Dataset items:
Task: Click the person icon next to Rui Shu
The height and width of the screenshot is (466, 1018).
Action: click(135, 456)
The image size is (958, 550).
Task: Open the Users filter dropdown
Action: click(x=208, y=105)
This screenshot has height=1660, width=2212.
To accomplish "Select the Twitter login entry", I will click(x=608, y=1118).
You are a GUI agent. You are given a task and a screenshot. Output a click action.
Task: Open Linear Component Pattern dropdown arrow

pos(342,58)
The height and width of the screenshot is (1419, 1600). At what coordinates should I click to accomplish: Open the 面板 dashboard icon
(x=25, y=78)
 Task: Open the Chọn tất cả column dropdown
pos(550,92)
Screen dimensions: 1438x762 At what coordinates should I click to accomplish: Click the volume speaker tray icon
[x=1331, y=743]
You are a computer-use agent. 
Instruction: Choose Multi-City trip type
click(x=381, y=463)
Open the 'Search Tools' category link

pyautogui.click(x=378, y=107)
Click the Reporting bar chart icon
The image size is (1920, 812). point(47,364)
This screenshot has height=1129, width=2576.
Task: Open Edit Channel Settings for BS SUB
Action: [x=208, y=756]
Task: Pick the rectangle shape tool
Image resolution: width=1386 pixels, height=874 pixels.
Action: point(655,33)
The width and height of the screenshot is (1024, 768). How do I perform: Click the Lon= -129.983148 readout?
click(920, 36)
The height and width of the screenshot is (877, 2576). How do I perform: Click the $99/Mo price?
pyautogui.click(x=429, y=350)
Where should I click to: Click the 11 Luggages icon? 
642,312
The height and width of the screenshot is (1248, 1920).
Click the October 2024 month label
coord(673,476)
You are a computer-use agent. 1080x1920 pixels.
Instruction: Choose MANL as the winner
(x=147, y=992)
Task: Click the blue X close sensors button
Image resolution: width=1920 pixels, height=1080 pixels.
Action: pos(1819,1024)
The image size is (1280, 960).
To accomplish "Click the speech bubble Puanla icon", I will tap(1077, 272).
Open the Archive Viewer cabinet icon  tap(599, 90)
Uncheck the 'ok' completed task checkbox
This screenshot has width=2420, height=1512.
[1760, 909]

Your objective: Rewrite all of the records above as a JSON list of strings, one string per line, omitting blank lines.

Finished task:
[
  "Task: Click the person icon next to Rui Shu",
  "The height and width of the screenshot is (466, 1018).",
  "Action: click(135, 456)",
  "The image size is (958, 550).",
  "Task: Open the Users filter dropdown",
  "Action: click(x=208, y=105)",
  "This screenshot has height=1660, width=2212.",
  "To accomplish \"Select the Twitter login entry\", I will click(x=608, y=1118).",
  "You are a GUI agent. You are given a task and a screenshot. Output a click action.",
  "Task: Open Linear Component Pattern dropdown arrow",
  "pos(342,58)",
  "The height and width of the screenshot is (1419, 1600). At what coordinates should I click to accomplish: Open the 面板 dashboard icon",
  "(x=25, y=78)",
  " Task: Open the Chọn tất cả column dropdown",
  "pos(550,92)",
  "Screen dimensions: 1438x762 At what coordinates should I click to accomplish: Click the volume speaker tray icon",
  "[x=1331, y=743]",
  "You are a computer-use agent. ",
  "Instruction: Choose Multi-City trip type",
  "click(x=381, y=463)",
  "Open the 'Search Tools' category link",
  "pyautogui.click(x=378, y=107)",
  "Click the Reporting bar chart icon",
  "The image size is (1920, 812). point(47,364)",
  "This screenshot has height=1129, width=2576.",
  "Task: Open Edit Channel Settings for BS SUB",
  "Action: [x=208, y=756]",
  "Task: Pick the rectangle shape tool",
  "Image resolution: width=1386 pixels, height=874 pixels.",
  "Action: point(655,33)",
  "The width and height of the screenshot is (1024, 768). How do I perform: Click the Lon= -129.983148 readout?",
  "click(920, 36)",
  "The height and width of the screenshot is (877, 2576). How do I perform: Click the $99/Mo price?",
  "pyautogui.click(x=429, y=350)",
  "Where should I click to: Click the 11 Luggages icon? ",
  "642,312",
  "The height and width of the screenshot is (1248, 1920).",
  "Click the October 2024 month label",
  "coord(673,476)",
  "You are a computer-use agent. 1080x1920 pixels.",
  "Instruction: Choose MANL as the winner",
  "(x=147, y=992)",
  "Task: Click the blue X close sensors button",
  "Image resolution: width=1920 pixels, height=1080 pixels.",
  "Action: pos(1819,1024)",
  "The image size is (1280, 960).",
  "To accomplish \"Click the speech bubble Puanla icon\", I will tap(1077, 272).",
  "Open the Archive Viewer cabinet icon  tap(599, 90)",
  "Uncheck the 'ok' completed task checkbox",
  "This screenshot has width=2420, height=1512.",
  "[1760, 909]"
]